New research indicates that nitrogen, one of the most-common elements in the Universe and the dominant gas in the atmosphere of Earth, becomes a metallic fluid when subjected to the extreme pressure and temperature conditions found deep inside the Earth and other planets.
Nitrogen is most-commonly bonded with itself in diatomic N2
"Nitrogen could get into the Earth's mantle when one tectonic plate slides beneath another — a process called subduction — and could even make its way into the iron-rich core as an impurity, or it could be a remnant from Earth’s formation that didn’t escape via volcanic activity to form the proto-atmosphere in Earth’s babyhood," said Dr. Shuqing Jiang, a researcher at the Carnegie Institution of Washington and the Institute of Solid State Physics, Chinese Academy of Sciences.

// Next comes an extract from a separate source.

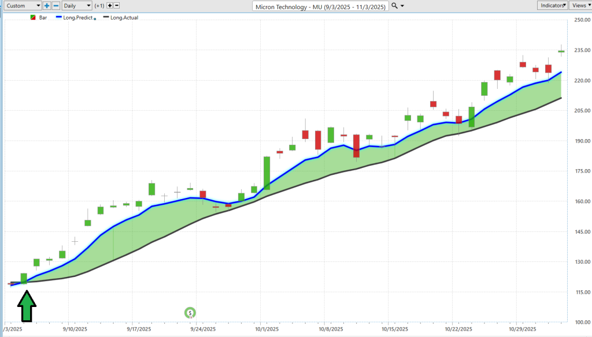592x337 pixels.
Task: Toggle the Long.Predict line in legend
Action: [75, 17]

In Earth's atmosphere, nitrogen is most-commonly bonded with itself in so-called diatomic (N2) molecules.
Calculations indicate that at extreme pressures and temperatures, such as those found deep inside pur planet, nitrogen should transform from an insulating (non-electrically conductive) diatomic molecule to a metallic (electrically conductive) fluid polymer, comprised of atoms linked by complex molecular bonds.
Previous experiments showed evidence of diatomic nitrogen molecules disassociating and changing states under extreme pressures and temperatures, but a greater range of conditions needed to be explored.
Dr. Jiang and colleagues set out to probe these extreme-condition transitions using a diamond anvil cell and high energy laser beams.
They were able to observe how samples of nitrogen behaved at more than one million times normal atmospheric pressure and temperatures above 5,400 degrees Fahrenheit (3,000 degrees Celsius).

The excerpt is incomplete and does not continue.